What is required » Up to and including the line with "Given: Click the blue marker next to 주유 entry", output the records exactly as they appear.

[Collected data entries]
^^^^^^^^
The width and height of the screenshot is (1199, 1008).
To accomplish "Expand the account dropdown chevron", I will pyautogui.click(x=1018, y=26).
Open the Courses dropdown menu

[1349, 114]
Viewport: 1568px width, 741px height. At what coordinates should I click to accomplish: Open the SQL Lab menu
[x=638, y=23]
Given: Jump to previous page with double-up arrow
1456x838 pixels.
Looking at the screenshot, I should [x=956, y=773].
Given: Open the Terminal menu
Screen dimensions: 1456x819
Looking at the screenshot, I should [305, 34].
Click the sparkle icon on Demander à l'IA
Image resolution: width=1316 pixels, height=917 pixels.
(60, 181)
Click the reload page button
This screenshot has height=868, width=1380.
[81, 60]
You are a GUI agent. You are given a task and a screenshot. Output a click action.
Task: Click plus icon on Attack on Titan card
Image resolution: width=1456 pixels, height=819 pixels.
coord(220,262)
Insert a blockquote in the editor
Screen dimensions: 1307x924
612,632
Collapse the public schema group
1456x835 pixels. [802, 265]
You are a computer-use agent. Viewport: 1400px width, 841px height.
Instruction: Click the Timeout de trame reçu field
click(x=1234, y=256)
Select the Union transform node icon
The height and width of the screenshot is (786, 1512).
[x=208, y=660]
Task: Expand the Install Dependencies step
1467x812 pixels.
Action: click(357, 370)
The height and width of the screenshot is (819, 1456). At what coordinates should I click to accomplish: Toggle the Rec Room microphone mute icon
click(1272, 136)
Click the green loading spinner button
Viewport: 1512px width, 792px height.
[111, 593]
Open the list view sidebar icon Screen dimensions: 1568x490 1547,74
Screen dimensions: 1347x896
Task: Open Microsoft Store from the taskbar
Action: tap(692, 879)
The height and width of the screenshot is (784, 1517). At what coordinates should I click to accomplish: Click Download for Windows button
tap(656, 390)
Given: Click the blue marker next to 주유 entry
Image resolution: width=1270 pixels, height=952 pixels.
^^^^^^^^
Task response »
The width and height of the screenshot is (1199, 1008).
To accomplish "Expand the account dropdown chevron", I will pyautogui.click(x=1018, y=26).
Open the Courses dropdown menu

[1349, 114]
Viewport: 1568px width, 741px height. At what coordinates should I click to accomplish: Open the SQL Lab menu
[x=638, y=23]
Given: Jump to previous page with double-up arrow
1456x838 pixels.
Looking at the screenshot, I should [x=956, y=773].
Given: Open the Terminal menu
Screen dimensions: 1456x819
Looking at the screenshot, I should [305, 34].
Click the sparkle icon on Demander à l'IA
Image resolution: width=1316 pixels, height=917 pixels.
(60, 181)
Click the reload page button
This screenshot has height=868, width=1380.
[81, 60]
You are a GUI agent. You are given a task and a screenshot. Output a click action.
Task: Click plus icon on Attack on Titan card
Image resolution: width=1456 pixels, height=819 pixels.
coord(220,262)
Insert a blockquote in the editor
Screen dimensions: 1307x924
612,632
Collapse the public schema group
1456x835 pixels. [802, 265]
You are a computer-use agent. Viewport: 1400px width, 841px height.
Instruction: Click the Timeout de trame reçu field
click(x=1234, y=256)
Select the Union transform node icon
The height and width of the screenshot is (786, 1512).
[x=208, y=660]
Task: Expand the Install Dependencies step
1467x812 pixels.
Action: click(357, 370)
The height and width of the screenshot is (819, 1456). At what coordinates should I click to accomplish: Toggle the Rec Room microphone mute icon
click(1272, 136)
Click the green loading spinner button
Viewport: 1512px width, 792px height.
[111, 593]
Open the list view sidebar icon Screen dimensions: 1568x490 1547,74
Screen dimensions: 1347x896
Task: Open Microsoft Store from the taskbar
Action: tap(692, 879)
The height and width of the screenshot is (784, 1517). At what coordinates should I click to accomplish: Click Download for Windows button
tap(656, 390)
Given: Click the blue marker next to 주유 entry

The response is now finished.